The benefits system

19 February 2011
In the UK, benefits chew up 28% of government income, and the ever-rising costs are not clearing the problems they are intended to fix. A fundamental problem with the benefits system is its complexity, which in turn means it tends to benefit those who know the system. In other words those who either are on a welfare lifestyle, or have paid someone to see how much can be claimed. It is estimated that 15-25% of eligible benefits goes unclaimed, with the dole being one of the lowest at under 65%. Having looked into the system, it is in dire need for reform, as it seems it is a system intended for the benefit of an army of administrators.

The Universal Credit is intended to fix the worse of the problems presented below, although in the short-term the simplification might actually increase welfare spending. However combining all income-related benefits into a single payment is the only way a smooth tapering of benefits can be done, and although the administrators facing the axe won't like the changes, cutting back on the complexity is an inevitable part of the road that leads the UK away from default.

Benefit fraud & errors

Benefit fraud has been estimated to cost £900 million per annum. This might sound a lot, but this is small compared to the £4.2 billion that is lost due to errors. In other words losses due to people defrauding the system are minor compared to the losses caused by people screwing up. Crackdowns in general are just all talk, and there have been high-profile cases where there costs of investigations and prosecutions far outstripped the cost of the detected fraud. 1% lost to fraud is already low by international standards, and I suspect vendettas account for most fraud detections. Considering the complexity of the system fraud detection initiatives tends to pull up people who happen to have ticked the wrong box rather than those who systematically milk the system.

Housing benefit

Housing benefit takes up £24 billion per year, which is a bit less than the entire transport budget. It is only a slice of how much is spent on benefits overall, but it is also the slice where individual claims themselves are big in themselves.
Mansions on benefits
Although there are not that many families that go to the extreme of claiming £170,000, it does bring into question whether the state should subsidise people to breed. General prognosis for such children is for themselves to have a life on welfare. Having a family is one thing, but these are cases of large families that would be unsustainable if supported via actual salaries. To financially support such a family would quite likely preclude at least one of the parents from spending much time with the children.
The ill-feeling
Even a relatively common £20,000 handout equates to a pre-tax salary of £28,100, and to pay for this £20,000 handout would require close to the entire Income Tax takings of four people on £28,100. Take account that this £20,000 is just housing cost and factor in other living costs, and sustaining the same lifestyle requires someone to be at least pretty close to the 50% income tax threshold. And this is even before considering those who claim higher amounts, where a single claimant family is being paid for by pretty much by all the taxes everyone else on the street pays. Don't mention spare time either..
Cost-blind handouts
Part of the reason for the high housing bill is that there was no incentive to keep rents downs. With price-insensitive tenants, landlords were able to charge above market rate, and this in turn quite likely helped drive up private lets. The £2,000 per week cap is still £104,000 per annum, and even then it is more a potential veto than an actual cap

Middle-class benefits

Some benefits do not even have any means-testing, and allowing middle classes to claim then is basically a way of blunting benefits from the criticism of being a nothing-for-something for those who pay the taxes that fund them. However it means that the government are well embedded as far as most people are concerned, and it is intended to make it practically impossible to change the system without pissing off a lot of people.

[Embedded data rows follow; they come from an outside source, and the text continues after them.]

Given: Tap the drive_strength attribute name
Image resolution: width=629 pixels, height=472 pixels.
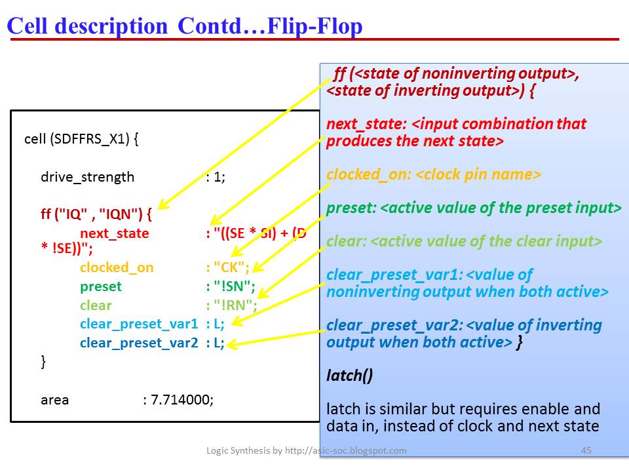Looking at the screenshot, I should click(87, 177).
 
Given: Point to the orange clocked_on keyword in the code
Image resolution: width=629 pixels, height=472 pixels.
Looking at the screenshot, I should click(117, 267).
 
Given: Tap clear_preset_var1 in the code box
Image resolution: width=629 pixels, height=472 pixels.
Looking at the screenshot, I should click(138, 324).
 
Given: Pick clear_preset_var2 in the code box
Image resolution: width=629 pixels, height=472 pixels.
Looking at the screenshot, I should click(138, 343).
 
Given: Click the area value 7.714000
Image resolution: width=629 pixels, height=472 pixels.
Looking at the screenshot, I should click(182, 399).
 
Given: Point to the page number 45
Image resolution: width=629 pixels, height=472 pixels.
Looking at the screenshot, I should click(586, 450).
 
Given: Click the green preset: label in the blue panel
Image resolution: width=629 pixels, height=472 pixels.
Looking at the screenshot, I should click(351, 208).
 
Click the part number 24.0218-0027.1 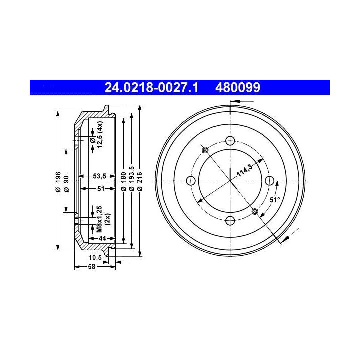pos(152,88)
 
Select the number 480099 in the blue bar pos(238,88)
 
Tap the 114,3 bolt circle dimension pos(244,170)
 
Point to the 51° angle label pos(275,200)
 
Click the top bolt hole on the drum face pos(230,140)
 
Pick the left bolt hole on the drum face pos(191,181)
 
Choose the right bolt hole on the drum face pos(270,181)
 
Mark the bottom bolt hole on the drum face pos(230,221)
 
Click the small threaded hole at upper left pos(206,150)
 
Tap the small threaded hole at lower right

Perverse incentives & rampant duplication

For those on very low incomes, withdrawal of benefits with rising income means people work for next to nothing. Due to tapering, there are many instances where someone working on minimum wage is only better off by 24p working. A bit under £2 for a full day's work is not exactly an incentive when it only just about covers the bus fare to and from work. To make matters worse, those working under 15 hours (or not at all) fall under unemployment benefit, whereas those working 16 or more fall under Working Tax Credits. And there is a very nasty seam between these two systems. Some people are put off just by trying to work out whether taking on a few extra hours of work actually makes them better off, and for people who do regularly straddle this seam it is a bureaucratic nightmare. Different agencies all requiring similar information to do different assessments, with the predictable costs in task duplication.

The bill, sir

Welfare is the UK's top budget expenditure, and at £190 billion is not that far off the second and third budget items (NHS spending and Education, totalling £207bn) combined. It also is roughly the size of the country's deficit. It certainly needs to come down in the long-term, but given that the issue was shelved during a boom, it also has to be cut in the shorter-term. A 1% cut to the welfare bill (£1,00 million) corresponds to about 41% of the country's University teaching budget, and is significantly more than the entire HEFCE research budget. Ring-fencing of the Heath budget is already an expensive ring-fence, and to protect Welfare as well would require wholesale elimination of whole other departments.